TASK STATEMENT: The answer should consist of all the entries, repeated word for word.

[Stored data]
===
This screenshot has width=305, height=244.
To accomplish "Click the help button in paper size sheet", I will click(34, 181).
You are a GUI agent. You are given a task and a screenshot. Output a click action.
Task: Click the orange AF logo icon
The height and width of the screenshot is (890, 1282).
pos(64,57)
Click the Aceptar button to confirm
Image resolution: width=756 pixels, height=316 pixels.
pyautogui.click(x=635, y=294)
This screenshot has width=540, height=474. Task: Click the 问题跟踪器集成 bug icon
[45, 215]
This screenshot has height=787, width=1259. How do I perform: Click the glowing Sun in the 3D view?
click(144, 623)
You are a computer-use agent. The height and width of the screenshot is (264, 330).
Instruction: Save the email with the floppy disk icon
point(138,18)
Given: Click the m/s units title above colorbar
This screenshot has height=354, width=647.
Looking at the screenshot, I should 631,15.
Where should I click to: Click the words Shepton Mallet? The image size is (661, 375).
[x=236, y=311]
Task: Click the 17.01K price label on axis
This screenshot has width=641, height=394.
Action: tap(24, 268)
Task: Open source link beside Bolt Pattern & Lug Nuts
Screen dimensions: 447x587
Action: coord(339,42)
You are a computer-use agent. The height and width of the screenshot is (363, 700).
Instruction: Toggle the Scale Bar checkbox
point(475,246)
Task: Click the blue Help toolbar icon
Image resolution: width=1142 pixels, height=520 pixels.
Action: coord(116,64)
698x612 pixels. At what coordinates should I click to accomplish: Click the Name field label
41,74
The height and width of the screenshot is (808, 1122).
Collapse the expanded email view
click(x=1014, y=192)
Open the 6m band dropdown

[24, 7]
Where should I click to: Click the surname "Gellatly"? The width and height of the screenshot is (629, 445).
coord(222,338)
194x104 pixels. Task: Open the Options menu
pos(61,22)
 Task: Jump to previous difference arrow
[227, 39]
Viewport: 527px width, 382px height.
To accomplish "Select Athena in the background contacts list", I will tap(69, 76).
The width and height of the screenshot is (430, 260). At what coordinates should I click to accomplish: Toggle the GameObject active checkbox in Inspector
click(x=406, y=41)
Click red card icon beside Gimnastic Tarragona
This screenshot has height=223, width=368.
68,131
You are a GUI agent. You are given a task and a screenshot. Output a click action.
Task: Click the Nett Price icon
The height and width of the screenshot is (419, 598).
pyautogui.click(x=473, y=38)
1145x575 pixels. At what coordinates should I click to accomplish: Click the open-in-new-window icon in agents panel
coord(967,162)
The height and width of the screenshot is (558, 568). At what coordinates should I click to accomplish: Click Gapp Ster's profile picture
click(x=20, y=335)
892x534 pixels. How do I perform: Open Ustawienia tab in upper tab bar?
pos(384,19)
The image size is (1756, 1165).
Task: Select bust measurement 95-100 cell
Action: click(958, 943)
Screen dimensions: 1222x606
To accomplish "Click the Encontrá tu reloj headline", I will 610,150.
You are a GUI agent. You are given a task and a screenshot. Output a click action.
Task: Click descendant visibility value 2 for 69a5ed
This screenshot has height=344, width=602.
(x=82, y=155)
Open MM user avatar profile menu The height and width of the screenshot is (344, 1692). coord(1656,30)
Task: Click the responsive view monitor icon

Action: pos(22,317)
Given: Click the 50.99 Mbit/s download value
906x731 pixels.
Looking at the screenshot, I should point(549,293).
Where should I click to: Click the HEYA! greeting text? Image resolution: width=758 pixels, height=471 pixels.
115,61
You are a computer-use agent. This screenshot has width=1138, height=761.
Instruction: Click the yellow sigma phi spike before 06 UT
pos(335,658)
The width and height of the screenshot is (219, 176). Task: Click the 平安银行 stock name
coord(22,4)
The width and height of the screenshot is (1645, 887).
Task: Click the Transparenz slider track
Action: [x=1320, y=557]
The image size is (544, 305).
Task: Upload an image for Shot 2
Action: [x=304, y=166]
===
ANSWER BOX:
This screenshot has width=305, height=244.
To accomplish "Click the help button in paper size sheet", I will click(34, 181).
You are a GUI agent. You are given a task and a screenshot. Output a click action.
Task: Click the orange AF logo icon
The height and width of the screenshot is (890, 1282).
pos(64,57)
Click the Aceptar button to confirm
Image resolution: width=756 pixels, height=316 pixels.
pyautogui.click(x=635, y=294)
This screenshot has width=540, height=474. Task: Click the 问题跟踪器集成 bug icon
[45, 215]
This screenshot has height=787, width=1259. How do I perform: Click the glowing Sun in the 3D view?
click(144, 623)
You are a computer-use agent. The height and width of the screenshot is (264, 330).
Instruction: Save the email with the floppy disk icon
point(138,18)
Given: Click the m/s units title above colorbar
This screenshot has height=354, width=647.
Looking at the screenshot, I should 631,15.
Where should I click to: Click the words Shepton Mallet? The image size is (661, 375).
[x=236, y=311]
Task: Click the 17.01K price label on axis
This screenshot has width=641, height=394.
Action: tap(24, 268)
Task: Open source link beside Bolt Pattern & Lug Nuts
Screen dimensions: 447x587
Action: coord(339,42)
You are a computer-use agent. The height and width of the screenshot is (363, 700).
Instruction: Toggle the Scale Bar checkbox
point(475,246)
Task: Click the blue Help toolbar icon
Image resolution: width=1142 pixels, height=520 pixels.
Action: coord(116,64)
698x612 pixels. At what coordinates should I click to accomplish: Click the Name field label
41,74
The height and width of the screenshot is (808, 1122).
Collapse the expanded email view
click(x=1014, y=192)
Open the 6m band dropdown

[24, 7]
Where should I click to: Click the surname "Gellatly"? The width and height of the screenshot is (629, 445).
coord(222,338)
194x104 pixels. Task: Open the Options menu
pos(61,22)
 Task: Jump to previous difference arrow
[227, 39]
Viewport: 527px width, 382px height.
To accomplish "Select Athena in the background contacts list", I will tap(69, 76).
The width and height of the screenshot is (430, 260). At what coordinates should I click to accomplish: Toggle the GameObject active checkbox in Inspector
click(x=406, y=41)
Click red card icon beside Gimnastic Tarragona
This screenshot has height=223, width=368.
68,131
You are a GUI agent. You are given a task and a screenshot. Output a click action.
Task: Click the Nett Price icon
The height and width of the screenshot is (419, 598).
pyautogui.click(x=473, y=38)
1145x575 pixels. At what coordinates should I click to accomplish: Click the open-in-new-window icon in agents panel
coord(967,162)
The height and width of the screenshot is (558, 568). At what coordinates should I click to accomplish: Click Gapp Ster's profile picture
click(x=20, y=335)
892x534 pixels. How do I perform: Open Ustawienia tab in upper tab bar?
pos(384,19)
The image size is (1756, 1165).
Task: Select bust measurement 95-100 cell
Action: click(958, 943)
Screen dimensions: 1222x606
To accomplish "Click the Encontrá tu reloj headline", I will 610,150.
You are a GUI agent. You are given a task and a screenshot. Output a click action.
Task: Click descendant visibility value 2 for 69a5ed
This screenshot has height=344, width=602.
(x=82, y=155)
Open MM user avatar profile menu The height and width of the screenshot is (344, 1692). coord(1656,30)
Task: Click the responsive view monitor icon

Action: pos(22,317)
Given: Click the 50.99 Mbit/s download value
906x731 pixels.
Looking at the screenshot, I should point(549,293).
Where should I click to: Click the HEYA! greeting text? Image resolution: width=758 pixels, height=471 pixels.
115,61
You are a computer-use agent. This screenshot has width=1138, height=761.
Instruction: Click the yellow sigma phi spike before 06 UT
pos(335,658)
The width and height of the screenshot is (219, 176). Task: Click the 平安银行 stock name
coord(22,4)
The width and height of the screenshot is (1645, 887).
Task: Click the Transparenz slider track
Action: [x=1320, y=557]
The image size is (544, 305).
Task: Upload an image for Shot 2
Action: [x=304, y=166]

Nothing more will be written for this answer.